## PROBLEM DETAILS
Here are the records. Write out exactly the lines between the one holding "Task: Select the" and the one holding "1190x891 pixels.", inclusive.

## SOURCE RECORDS
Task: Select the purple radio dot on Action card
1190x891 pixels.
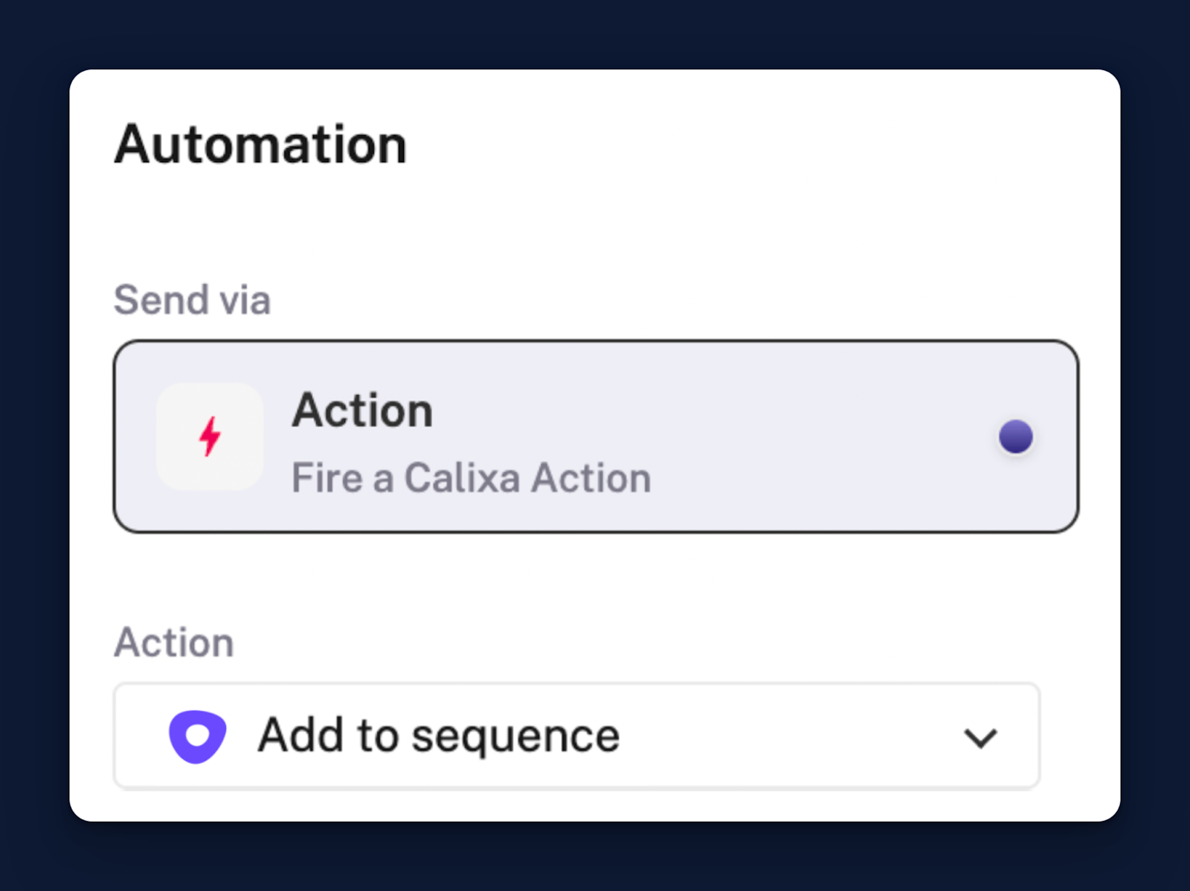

==

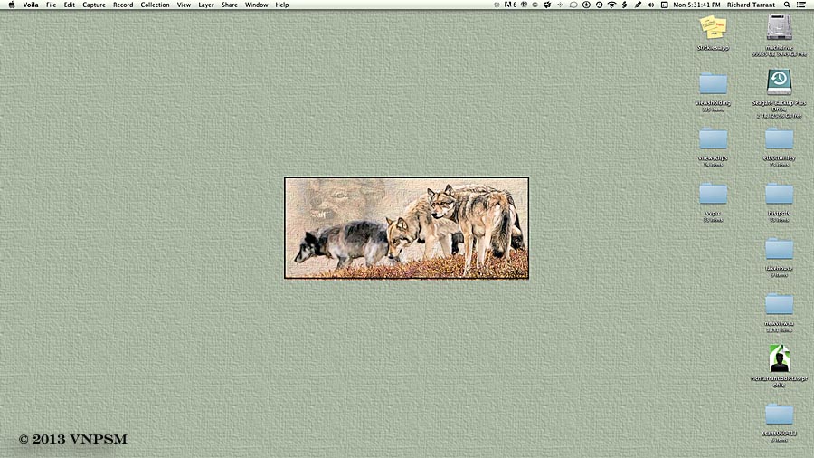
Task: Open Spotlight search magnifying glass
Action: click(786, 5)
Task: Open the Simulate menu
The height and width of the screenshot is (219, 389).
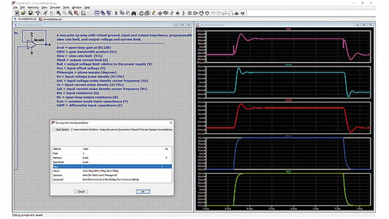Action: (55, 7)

## OUTPUT OF THE EXERCISE
Task: Select the purple radio dot on Action card
1190x891 pixels.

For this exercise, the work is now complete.